Problem to work on: Retype each of the following items exactly as it appears, keeping every line unchanged.

Task data:
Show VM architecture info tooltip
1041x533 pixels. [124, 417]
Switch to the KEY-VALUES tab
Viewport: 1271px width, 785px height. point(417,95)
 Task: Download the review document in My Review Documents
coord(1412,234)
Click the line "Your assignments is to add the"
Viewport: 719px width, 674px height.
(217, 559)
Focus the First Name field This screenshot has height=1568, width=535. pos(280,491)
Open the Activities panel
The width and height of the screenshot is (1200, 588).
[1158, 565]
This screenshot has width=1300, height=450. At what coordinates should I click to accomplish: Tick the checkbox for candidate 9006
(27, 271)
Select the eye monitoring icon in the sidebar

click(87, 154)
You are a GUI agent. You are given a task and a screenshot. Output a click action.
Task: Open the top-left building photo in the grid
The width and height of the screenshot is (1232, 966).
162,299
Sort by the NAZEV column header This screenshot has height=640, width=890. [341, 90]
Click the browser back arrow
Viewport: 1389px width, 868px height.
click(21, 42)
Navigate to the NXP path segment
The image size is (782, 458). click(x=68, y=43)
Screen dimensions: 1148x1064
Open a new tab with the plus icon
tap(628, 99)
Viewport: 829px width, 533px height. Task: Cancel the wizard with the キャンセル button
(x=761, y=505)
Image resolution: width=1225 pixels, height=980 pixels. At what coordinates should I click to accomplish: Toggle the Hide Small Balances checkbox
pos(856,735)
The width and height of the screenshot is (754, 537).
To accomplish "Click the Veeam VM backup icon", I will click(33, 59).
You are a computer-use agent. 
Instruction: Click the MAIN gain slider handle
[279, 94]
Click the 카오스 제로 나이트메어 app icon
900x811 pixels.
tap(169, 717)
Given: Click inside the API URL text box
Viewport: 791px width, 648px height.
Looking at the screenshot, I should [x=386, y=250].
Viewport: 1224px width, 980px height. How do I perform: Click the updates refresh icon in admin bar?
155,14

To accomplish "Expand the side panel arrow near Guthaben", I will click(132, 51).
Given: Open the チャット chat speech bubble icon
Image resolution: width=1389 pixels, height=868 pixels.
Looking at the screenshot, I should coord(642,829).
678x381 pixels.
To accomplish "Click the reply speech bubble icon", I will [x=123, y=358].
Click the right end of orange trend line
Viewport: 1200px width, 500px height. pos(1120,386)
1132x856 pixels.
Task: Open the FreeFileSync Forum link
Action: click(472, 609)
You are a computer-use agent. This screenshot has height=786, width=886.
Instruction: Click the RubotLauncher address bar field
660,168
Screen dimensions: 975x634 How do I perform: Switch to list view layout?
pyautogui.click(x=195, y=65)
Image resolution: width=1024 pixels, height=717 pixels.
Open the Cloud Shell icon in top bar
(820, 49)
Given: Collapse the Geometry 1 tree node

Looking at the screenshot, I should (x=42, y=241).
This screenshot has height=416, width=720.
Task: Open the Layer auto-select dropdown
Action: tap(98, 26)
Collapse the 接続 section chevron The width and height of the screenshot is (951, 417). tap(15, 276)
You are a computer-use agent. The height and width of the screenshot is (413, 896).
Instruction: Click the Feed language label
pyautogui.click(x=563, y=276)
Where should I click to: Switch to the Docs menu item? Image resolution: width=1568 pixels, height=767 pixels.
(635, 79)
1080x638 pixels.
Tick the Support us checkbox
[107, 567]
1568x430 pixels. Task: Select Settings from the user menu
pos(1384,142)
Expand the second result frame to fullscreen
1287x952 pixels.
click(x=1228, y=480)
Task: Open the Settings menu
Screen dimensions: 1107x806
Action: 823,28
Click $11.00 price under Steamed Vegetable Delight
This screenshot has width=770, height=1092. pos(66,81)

Expected answer:
Show VM architecture info tooltip
1041x533 pixels. [124, 417]
Switch to the KEY-VALUES tab
Viewport: 1271px width, 785px height. point(417,95)
 Task: Download the review document in My Review Documents
coord(1412,234)
Click the line "Your assignments is to add the"
Viewport: 719px width, 674px height.
(217, 559)
Focus the First Name field This screenshot has height=1568, width=535. pos(280,491)
Open the Activities panel
The width and height of the screenshot is (1200, 588).
[1158, 565]
This screenshot has width=1300, height=450. At what coordinates should I click to accomplish: Tick the checkbox for candidate 9006
(27, 271)
Select the eye monitoring icon in the sidebar

click(87, 154)
You are a GUI agent. You are given a task and a screenshot. Output a click action.
Task: Open the top-left building photo in the grid
The width and height of the screenshot is (1232, 966).
162,299
Sort by the NAZEV column header This screenshot has height=640, width=890. [341, 90]
Click the browser back arrow
Viewport: 1389px width, 868px height.
click(21, 42)
Navigate to the NXP path segment
The image size is (782, 458). click(x=68, y=43)
Screen dimensions: 1148x1064
Open a new tab with the plus icon
tap(628, 99)
Viewport: 829px width, 533px height. Task: Cancel the wizard with the キャンセル button
(x=761, y=505)
Image resolution: width=1225 pixels, height=980 pixels. At what coordinates should I click to accomplish: Toggle the Hide Small Balances checkbox
pos(856,735)
The width and height of the screenshot is (754, 537).
To accomplish "Click the Veeam VM backup icon", I will click(33, 59).
You are a computer-use agent. 
Instruction: Click the MAIN gain slider handle
[279, 94]
Click the 카오스 제로 나이트메어 app icon
900x811 pixels.
tap(169, 717)
Given: Click inside the API URL text box
Viewport: 791px width, 648px height.
Looking at the screenshot, I should [x=386, y=250].
Viewport: 1224px width, 980px height. How do I perform: Click the updates refresh icon in admin bar?
155,14

To accomplish "Expand the side panel arrow near Guthaben", I will click(132, 51).
Given: Open the チャット chat speech bubble icon
Image resolution: width=1389 pixels, height=868 pixels.
Looking at the screenshot, I should coord(642,829).
678x381 pixels.
To accomplish "Click the reply speech bubble icon", I will [x=123, y=358].
Click the right end of orange trend line
Viewport: 1200px width, 500px height. pos(1120,386)
1132x856 pixels.
Task: Open the FreeFileSync Forum link
Action: click(472, 609)
You are a computer-use agent. This screenshot has height=786, width=886.
Instruction: Click the RubotLauncher address bar field
660,168
Screen dimensions: 975x634 How do I perform: Switch to list view layout?
pyautogui.click(x=195, y=65)
Image resolution: width=1024 pixels, height=717 pixels.
Open the Cloud Shell icon in top bar
(820, 49)
Given: Collapse the Geometry 1 tree node

Looking at the screenshot, I should (x=42, y=241).
This screenshot has height=416, width=720.
Task: Open the Layer auto-select dropdown
Action: tap(98, 26)
Collapse the 接続 section chevron The width and height of the screenshot is (951, 417). tap(15, 276)
You are a computer-use agent. The height and width of the screenshot is (413, 896).
Instruction: Click the Feed language label
pyautogui.click(x=563, y=276)
Where should I click to: Switch to the Docs menu item? Image resolution: width=1568 pixels, height=767 pixels.
(635, 79)
1080x638 pixels.
Tick the Support us checkbox
[107, 567]
1568x430 pixels. Task: Select Settings from the user menu
pos(1384,142)
Expand the second result frame to fullscreen
1287x952 pixels.
click(x=1228, y=480)
Task: Open the Settings menu
Screen dimensions: 1107x806
Action: 823,28
Click $11.00 price under Steamed Vegetable Delight
This screenshot has width=770, height=1092. pos(66,81)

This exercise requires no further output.